I just watched this AMAZING Oprah’s Life Class on aging and beauty, where she (Oprah) explained that aging has never been a problem for her because she knew at a very young age that she was not considered beautiful in our society.  She interviewed Cybil Shepherd, who was the first person to answer honestly that Oprah ever asked about beauty and what she thought of herself.  Shepherd said that yes, she defined herself by her beauty.  Of course she did!  She also admitted that since her beauty was not earned, it made for a shaky foundation.  And I’m paraphrasing here, but this resonated with me a lot, and was actually something I have never defined for myself quite so coherently.  Because here is the truth: I have been praised and singled out for being pretty my entire life.  As far back as I can remember teachers, parents, church leaders, and strangers on the street exclaimed at my beauty and praised me for it.  I grew up knowing that being beautiful was my best attribute.  I was approached by a modeling scout as a kid when I was out with my parents.  My brother was approached as a teenager, so it must be in the family 😉   When I was very young I didn’t really understand it, but as I got a little older I knew that it was the most important thing about me.  The thing is though, I didn’t earn it or do it on purpose.  I could run fast and I loved to read, but my parents were the only ones who got excited about those things.  Everyone else it seemed was interested in how I looked.  I remember one day in grade four, being kept behind during recess by a substitute teacher because she wanted me to see her modeling books and show what I could do with my prettiness…I just wanted to go outside with my friends.  It’s all very odd when I think about it now.
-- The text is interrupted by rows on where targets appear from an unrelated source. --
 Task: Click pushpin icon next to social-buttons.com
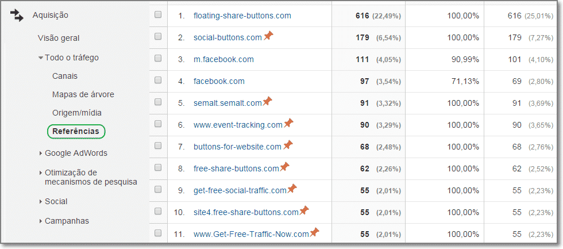pyautogui.click(x=268, y=36)
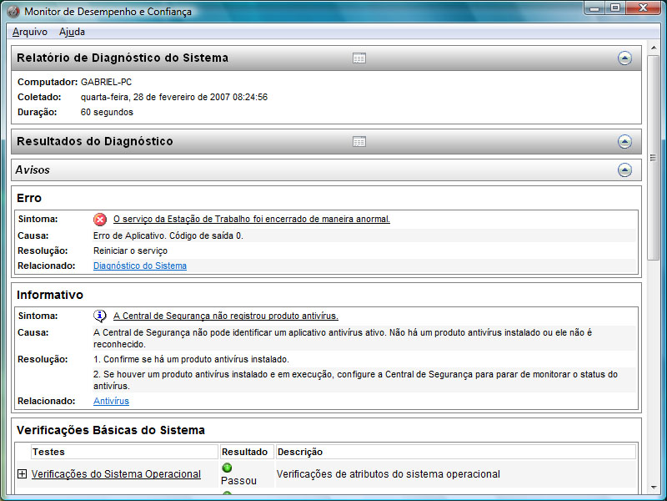Image resolution: width=667 pixels, height=501 pixels.
Task: Follow the Antivírus related link
Action: click(x=111, y=401)
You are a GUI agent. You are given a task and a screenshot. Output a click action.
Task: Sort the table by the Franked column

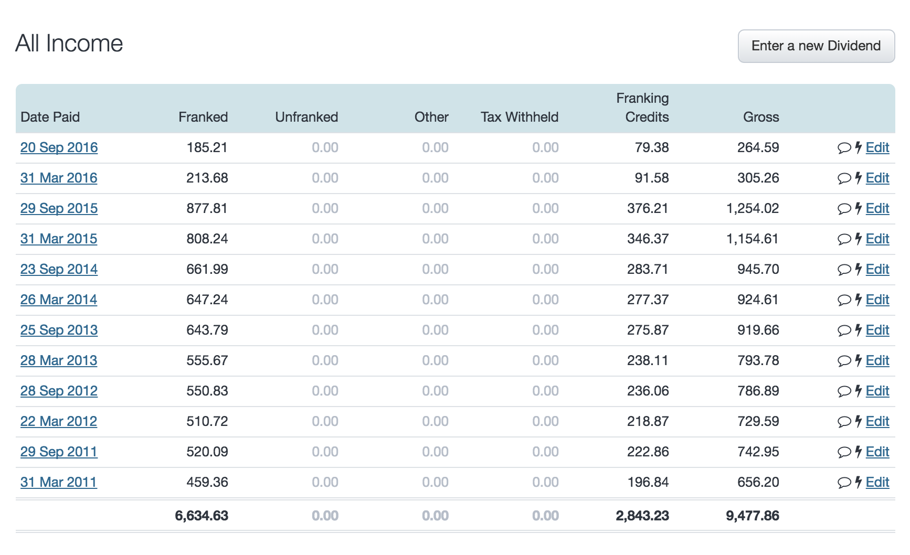click(203, 117)
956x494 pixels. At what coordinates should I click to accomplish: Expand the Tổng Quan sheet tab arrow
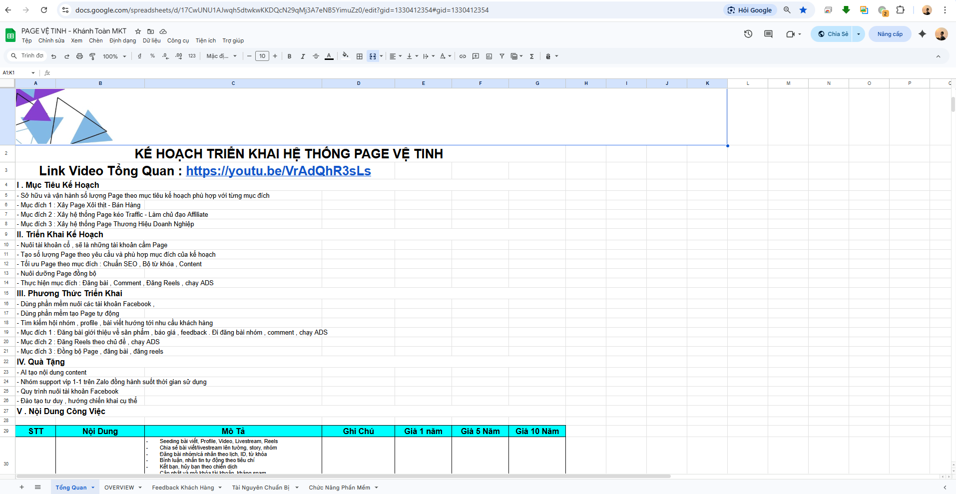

Me as a kid, with my brother Tyler.

Me as a kid, with my brother Tyler.

Beauty on the outside does not, cannot last.  It is not earned.  And for those reasons, letting it define you as a person is terrifying, because it will leave you.  And when does, how will you know who you are?  Perhaps this is why I knew I had to go back to school a few years  ago: I was no longer being congratulated for showing up.  It’s embarrassing to admit, but I really didn’t have to try in my twenties because opportunities came to me even though I didn’t earn them.  I’m fortunate to have a mother who is not just beautiful, but incredibly intelligent and the hardest worker I know.  She has gone back to school as well, and after raising four kids has earned a successful career based on her inner self rather than her outer self.  I’m proud of her, and grateful to have that example so close to me.  She makes aging look exciting and freeing, rather than scary.

My beautiful Mom, Andrea, who will be 54 next month.

My beautiful Mom, Andrea, who will be 54 next month.

The message of the Oprah show I watched was this: as you age, you have a greater responsibility to develop your inner life.  This is the exciting, fascinating part of aging: getting to know who you are what your purpose is, then living it out.  There is nothing wrong with looking great while you do it, as long as you know that it’s not who are.  Clothes are about communicating wordlessly to others about who you are inside, nothing more.  It’s fun to play around with style, but it does not define you.  You define you.

So, are you beautiful?  Of course you are, girl!  You’re YOU!